* _WORK REQUEST_
Copy all of the entries that follow, exactly.

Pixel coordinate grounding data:
::::::::::

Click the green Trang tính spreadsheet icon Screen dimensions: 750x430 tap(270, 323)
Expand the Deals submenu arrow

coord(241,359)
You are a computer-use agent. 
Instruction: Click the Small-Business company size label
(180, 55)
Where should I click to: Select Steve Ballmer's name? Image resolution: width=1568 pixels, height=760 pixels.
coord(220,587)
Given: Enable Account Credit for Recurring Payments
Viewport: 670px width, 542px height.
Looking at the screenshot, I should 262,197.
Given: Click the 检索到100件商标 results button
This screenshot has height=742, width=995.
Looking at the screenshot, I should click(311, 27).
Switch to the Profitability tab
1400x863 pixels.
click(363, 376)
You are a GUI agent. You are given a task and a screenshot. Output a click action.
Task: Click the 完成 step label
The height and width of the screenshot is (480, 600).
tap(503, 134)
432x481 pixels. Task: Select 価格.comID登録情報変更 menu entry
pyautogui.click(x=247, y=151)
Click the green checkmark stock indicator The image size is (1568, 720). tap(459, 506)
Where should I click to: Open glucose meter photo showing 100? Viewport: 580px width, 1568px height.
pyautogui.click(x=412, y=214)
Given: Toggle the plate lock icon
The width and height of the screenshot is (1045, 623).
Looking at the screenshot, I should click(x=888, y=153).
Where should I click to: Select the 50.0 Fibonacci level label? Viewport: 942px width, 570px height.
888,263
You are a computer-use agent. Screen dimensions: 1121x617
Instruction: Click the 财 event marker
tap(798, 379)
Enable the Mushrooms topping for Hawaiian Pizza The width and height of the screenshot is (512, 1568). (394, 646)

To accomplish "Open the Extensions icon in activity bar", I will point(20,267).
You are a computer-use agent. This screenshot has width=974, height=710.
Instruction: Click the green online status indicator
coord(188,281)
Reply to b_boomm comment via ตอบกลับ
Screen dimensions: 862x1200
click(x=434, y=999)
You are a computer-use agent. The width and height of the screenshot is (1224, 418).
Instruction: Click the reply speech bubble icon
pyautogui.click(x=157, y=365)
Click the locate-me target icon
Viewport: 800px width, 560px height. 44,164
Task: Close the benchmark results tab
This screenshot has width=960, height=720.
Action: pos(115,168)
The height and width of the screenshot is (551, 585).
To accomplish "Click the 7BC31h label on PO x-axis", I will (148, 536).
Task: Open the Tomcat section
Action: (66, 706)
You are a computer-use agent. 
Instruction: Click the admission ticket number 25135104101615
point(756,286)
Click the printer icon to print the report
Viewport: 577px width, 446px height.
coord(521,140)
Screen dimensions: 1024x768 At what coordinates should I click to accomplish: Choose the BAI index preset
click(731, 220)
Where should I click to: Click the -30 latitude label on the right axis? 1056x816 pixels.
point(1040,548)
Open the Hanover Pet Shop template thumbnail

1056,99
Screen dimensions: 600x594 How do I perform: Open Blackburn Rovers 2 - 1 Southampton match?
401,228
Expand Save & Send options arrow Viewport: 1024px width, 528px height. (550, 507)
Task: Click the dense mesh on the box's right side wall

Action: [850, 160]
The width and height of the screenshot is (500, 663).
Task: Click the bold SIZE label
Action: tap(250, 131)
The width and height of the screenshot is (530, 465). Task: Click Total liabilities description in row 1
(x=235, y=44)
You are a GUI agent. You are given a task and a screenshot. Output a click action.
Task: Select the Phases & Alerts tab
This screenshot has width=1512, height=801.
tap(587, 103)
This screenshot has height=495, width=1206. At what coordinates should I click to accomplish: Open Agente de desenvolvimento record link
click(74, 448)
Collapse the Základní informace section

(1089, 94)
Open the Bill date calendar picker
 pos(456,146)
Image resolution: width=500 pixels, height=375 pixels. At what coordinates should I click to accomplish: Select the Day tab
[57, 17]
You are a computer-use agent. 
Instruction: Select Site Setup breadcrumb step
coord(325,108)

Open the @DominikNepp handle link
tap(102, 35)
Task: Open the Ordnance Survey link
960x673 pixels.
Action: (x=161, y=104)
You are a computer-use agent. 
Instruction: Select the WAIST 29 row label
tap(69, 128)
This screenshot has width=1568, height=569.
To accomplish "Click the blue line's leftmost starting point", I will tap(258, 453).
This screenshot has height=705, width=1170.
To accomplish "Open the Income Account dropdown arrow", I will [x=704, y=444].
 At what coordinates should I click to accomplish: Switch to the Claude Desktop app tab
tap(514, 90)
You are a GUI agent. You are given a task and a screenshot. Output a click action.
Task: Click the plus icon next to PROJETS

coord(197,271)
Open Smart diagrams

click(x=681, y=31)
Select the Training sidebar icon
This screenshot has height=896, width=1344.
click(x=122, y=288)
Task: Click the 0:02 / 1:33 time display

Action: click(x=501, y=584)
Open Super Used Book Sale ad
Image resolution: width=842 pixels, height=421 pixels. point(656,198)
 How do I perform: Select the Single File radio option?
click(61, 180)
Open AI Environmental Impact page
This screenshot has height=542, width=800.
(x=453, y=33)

::::::::::

* _ANSWER FOR THE TASK_
Click the green Trang tính spreadsheet icon Screen dimensions: 750x430 tap(270, 323)
Expand the Deals submenu arrow

coord(241,359)
You are a computer-use agent. 
Instruction: Click the Small-Business company size label
(180, 55)
Where should I click to: Select Steve Ballmer's name? Image resolution: width=1568 pixels, height=760 pixels.
coord(220,587)
Given: Enable Account Credit for Recurring Payments
Viewport: 670px width, 542px height.
Looking at the screenshot, I should 262,197.
Given: Click the 检索到100件商标 results button
This screenshot has height=742, width=995.
Looking at the screenshot, I should click(311, 27).
Switch to the Profitability tab
1400x863 pixels.
click(363, 376)
You are a GUI agent. You are given a task and a screenshot. Output a click action.
Task: Click the 完成 step label
The height and width of the screenshot is (480, 600).
tap(503, 134)
432x481 pixels. Task: Select 価格.comID登録情報変更 menu entry
pyautogui.click(x=247, y=151)
Click the green checkmark stock indicator The image size is (1568, 720). tap(459, 506)
Where should I click to: Open glucose meter photo showing 100? Viewport: 580px width, 1568px height.
pyautogui.click(x=412, y=214)
Given: Toggle the plate lock icon
The width and height of the screenshot is (1045, 623).
Looking at the screenshot, I should click(x=888, y=153).
Where should I click to: Select the 50.0 Fibonacci level label? Viewport: 942px width, 570px height.
888,263
You are a computer-use agent. Screen dimensions: 1121x617
Instruction: Click the 财 event marker
tap(798, 379)
Enable the Mushrooms topping for Hawaiian Pizza The width and height of the screenshot is (512, 1568). (394, 646)

To accomplish "Open the Extensions icon in activity bar", I will point(20,267).
You are a computer-use agent. This screenshot has width=974, height=710.
Instruction: Click the green online status indicator
coord(188,281)
Reply to b_boomm comment via ตอบกลับ
Screen dimensions: 862x1200
click(x=434, y=999)
You are a computer-use agent. The width and height of the screenshot is (1224, 418).
Instruction: Click the reply speech bubble icon
pyautogui.click(x=157, y=365)
Click the locate-me target icon
Viewport: 800px width, 560px height. 44,164
Task: Close the benchmark results tab
This screenshot has width=960, height=720.
Action: pos(115,168)
The height and width of the screenshot is (551, 585).
To accomplish "Click the 7BC31h label on PO x-axis", I will (148, 536).
Task: Open the Tomcat section
Action: (66, 706)
You are a computer-use agent. 
Instruction: Click the admission ticket number 25135104101615
point(756,286)
Click the printer icon to print the report
Viewport: 577px width, 446px height.
coord(521,140)
Screen dimensions: 1024x768 At what coordinates should I click to accomplish: Choose the BAI index preset
click(731, 220)
Where should I click to: Click the -30 latitude label on the right axis? 1056x816 pixels.
point(1040,548)
Open the Hanover Pet Shop template thumbnail

1056,99
Screen dimensions: 600x594 How do I perform: Open Blackburn Rovers 2 - 1 Southampton match?
401,228
Expand Save & Send options arrow Viewport: 1024px width, 528px height. (550, 507)
Task: Click the dense mesh on the box's right side wall

Action: [850, 160]
The width and height of the screenshot is (500, 663).
Task: Click the bold SIZE label
Action: tap(250, 131)
The width and height of the screenshot is (530, 465). Task: Click Total liabilities description in row 1
(x=235, y=44)
You are a GUI agent. You are given a task and a screenshot. Output a click action.
Task: Select the Phases & Alerts tab
This screenshot has width=1512, height=801.
tap(587, 103)
This screenshot has height=495, width=1206. At what coordinates should I click to accomplish: Open Agente de desenvolvimento record link
click(74, 448)
Collapse the Základní informace section

(1089, 94)
Open the Bill date calendar picker
 pos(456,146)
Image resolution: width=500 pixels, height=375 pixels. At what coordinates should I click to accomplish: Select the Day tab
[57, 17]
You are a computer-use agent. 
Instruction: Select Site Setup breadcrumb step
coord(325,108)

Open the @DominikNepp handle link
tap(102, 35)
Task: Open the Ordnance Survey link
960x673 pixels.
Action: (x=161, y=104)
You are a computer-use agent. 
Instruction: Select the WAIST 29 row label
tap(69, 128)
This screenshot has width=1568, height=569.
To accomplish "Click the blue line's leftmost starting point", I will tap(258, 453).
This screenshot has height=705, width=1170.
To accomplish "Open the Income Account dropdown arrow", I will [x=704, y=444].
 At what coordinates should I click to accomplish: Switch to the Claude Desktop app tab
tap(514, 90)
You are a GUI agent. You are given a task and a screenshot. Output a click action.
Task: Click the plus icon next to PROJETS

coord(197,271)
Open Smart diagrams

click(x=681, y=31)
Select the Training sidebar icon
This screenshot has height=896, width=1344.
click(x=122, y=288)
Task: Click the 0:02 / 1:33 time display

Action: click(x=501, y=584)
Open Super Used Book Sale ad
Image resolution: width=842 pixels, height=421 pixels. point(656,198)
 How do I perform: Select the Single File radio option?
click(61, 180)
Open AI Environmental Impact page
This screenshot has height=542, width=800.
(x=453, y=33)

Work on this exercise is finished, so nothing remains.